- _Aim of the exercise_
Continue the checkedframe Check documentation below, beginning right after its final sentence.

Tests whether values are between lower_bound and upper_bound. Strings are interpreted as column names.

Parameters:

lower_bound (Any) – The lower bound
upper_bound (Any) – The upper bound
closed (ClosedInterval, optional) – Defines which sides of the interval are closed, by default “both”

Return type:

Check

Examples

import checkedframe as cf
import polars as pl

class S(cf.Schema):
    age = cf.Int64(checks=[cf.Check.is_between(0, 128)])
    min_balance = cf.Int64()
    med_balance = cf.Int64(checks=[cf.Check.is_between("min_balance", "max_balance")])
    max_balance = cf.Int64()


df = pl.DataFrame(
    {
        "age": [5, 10, 150],
        "min_balance": [1, 100, 500],
        "med_balance": [0, 83, 525],
        "max_balance": [788, 82, 550],
    }
)
S.validate(df)

Output:

SchemaError: Found 2 error(s)
  age: 1 error(s)
    - is_between failed for 1 / 3 (33.33%) rows: Must be in range [0, 128]
  med_balance: 1 error(s)
    - is_between failed for 2 / 3 (66.67%) rows: Must be in range [min_balance, max_balance]

static is_finite() → Check#

Tests whether values are finite.

Return type:: Check

Examples

import checkedframe as cf
import polars as pl

class S(cf.Schema):
    balances = cf.Float64(checks=[cf.Check.is_finite()])


df = pl.DataFrame({"balances": [1, 2, float("inf")]})
S.validate(df)

Output:

SchemaError: Found 1 error(s)
  balances: 1 error(s)
    - is_finite failed for 1 / 3 (33.33%) rows: All values must be finite

static is_id(subset: str | list[str]) → Check#

Tests whether the given column(s) identify the DataFrame.

- _Stored data_

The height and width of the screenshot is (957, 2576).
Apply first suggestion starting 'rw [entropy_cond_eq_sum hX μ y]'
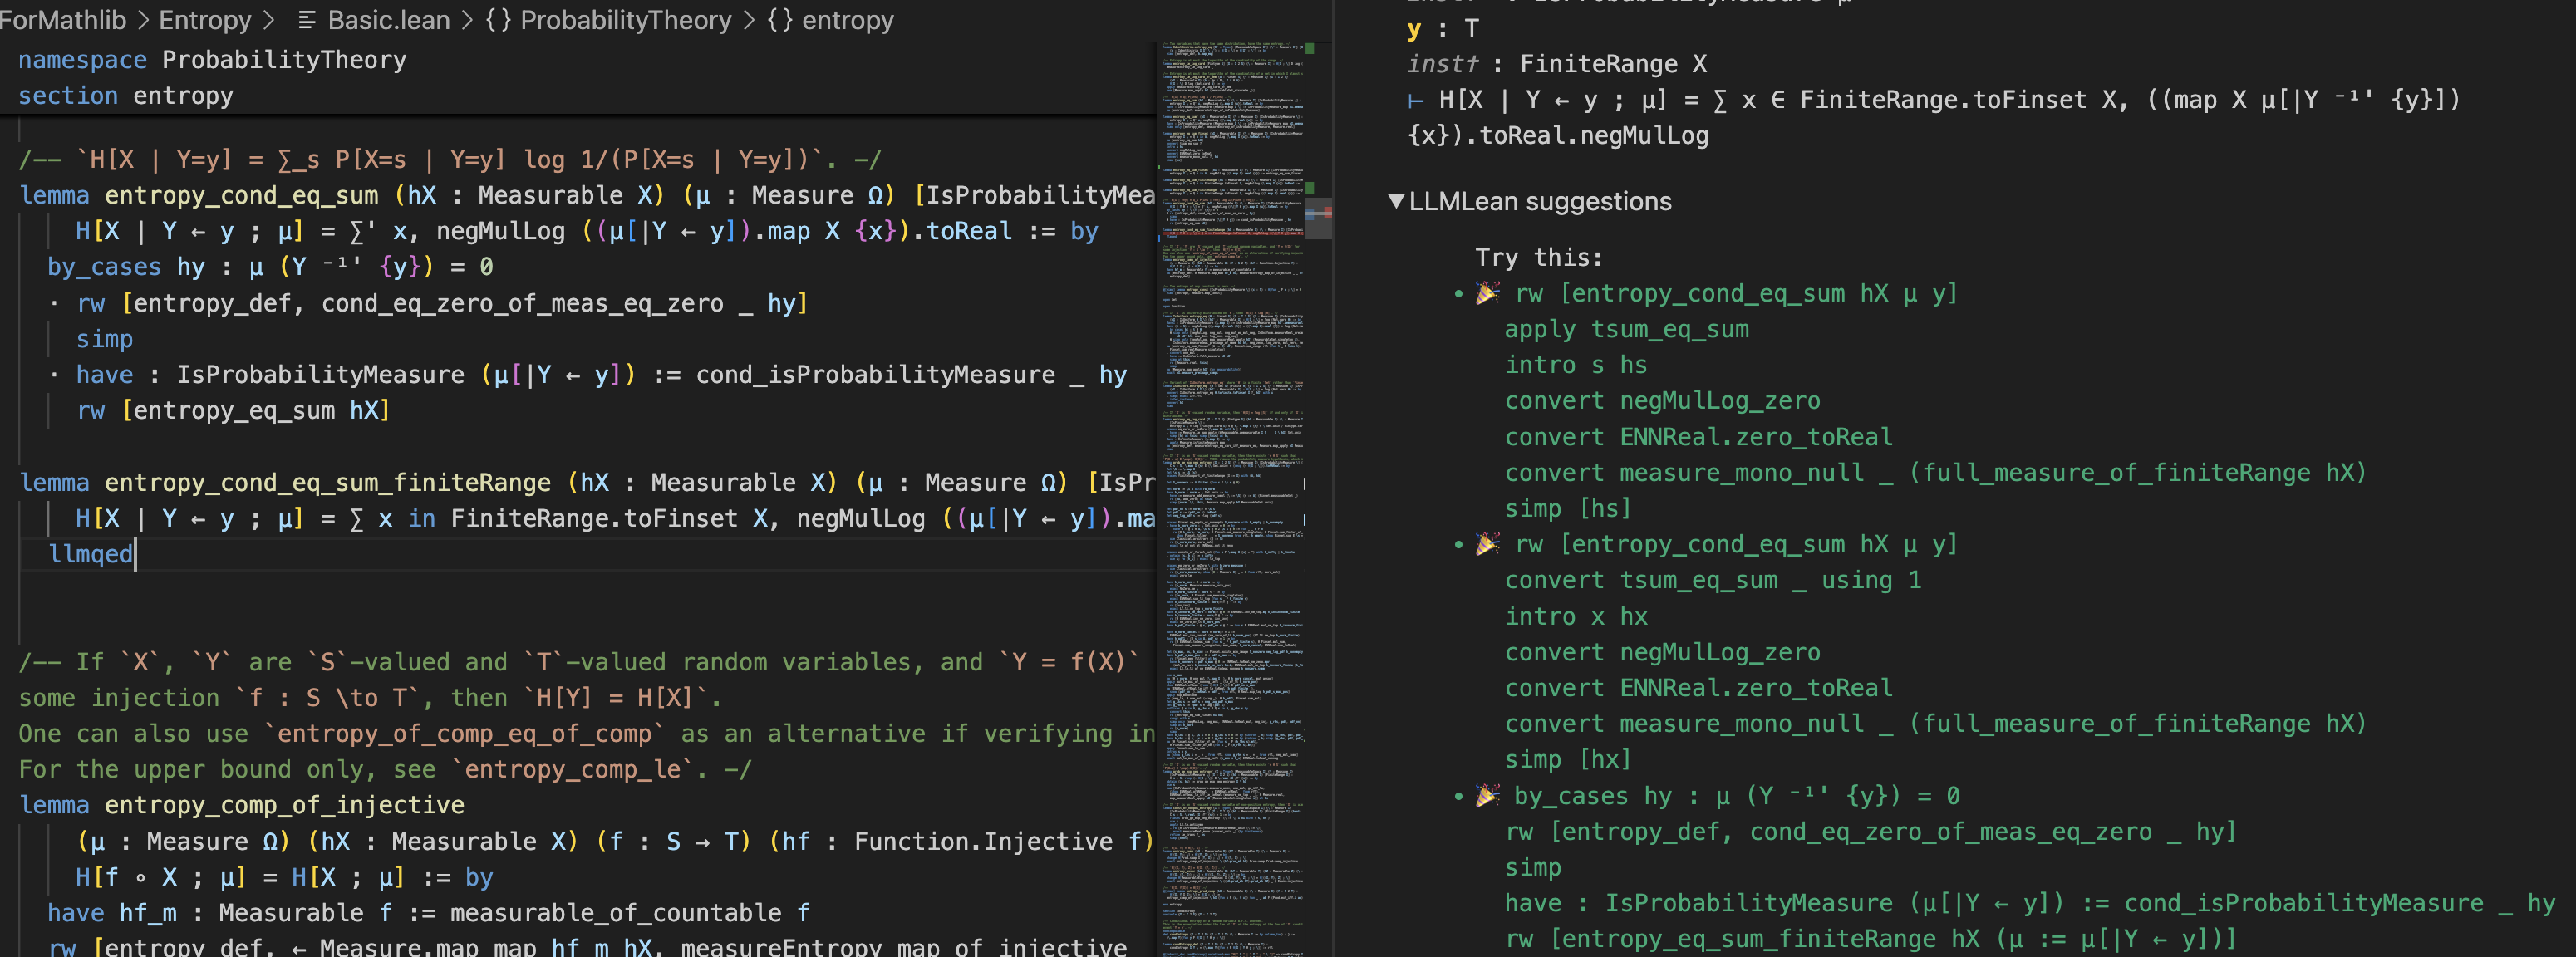pos(1735,293)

- _Written answer_
Parameters:: subset (str | list[str]) – The columns that identify the DataFrame
Return type:: Check

Examples

import checkedframe as cf
import polars as pl

class MySchema(cf.Schema):
    __dataframe_checks__ = [cf.Check.is_id("group")]
    group = cf.String()


df = pl.DataFrame({"group": ["A", "B", "A"]})
MySchema.validate(df)

Output:

SchemaError: Found 1 error(s)
  __dataframe__: 1 error(s)
    - is_id failed: 'group' must uniquely identify the DataFrame

static is_in(other: Collection) → Check#

Tests whether all values of the Series are in the given collection.

Parameters:: other (Collection) – The collection
Return type:: Check

Examples

import checkedframe as cf
import polars as pl

class S(cf.Schema):
    business_type = cf.String(checks=[cf.Check.is_in(["tech", "finance"])])


df = pl.DataFrame({"business_type": ["x", "tech", "finance"]})
S.validate(df)

Output:

SchemaError: Found 1 error(s)
  business_type: 1 error(s)
    - is_in failed for 1 / 3 (33.33%) rows: Must be in allowed values ['tech', 'finance']

static is_not_inf() → Check#

Tests whether values are not infinite.

Return type:: Check

Examples

import checkedframe as cf
import polars as pl

class S(cf.Schema):
    balances = cf.Float64(checks=[cf.Check.is_not_inf()])


df = pl.DataFrame({"balances": [1, 2, float("inf")]})
S.validate(df)

Output:

SchemaError: Found 1 error(s)
  balances: 1 error(s)
    - is_not_inf failed for 1 / 3 (33.33%) rows: Must not be inf/-inf

static is_not_nan() → Check#

Tests whether values are not NaN.

Return type:: Check

Examples

import checkedframe as cf
import polars as pl

class S(cf.Schema):
    balances = cf.Float64(checks=[cf.Check.is_not_nan()])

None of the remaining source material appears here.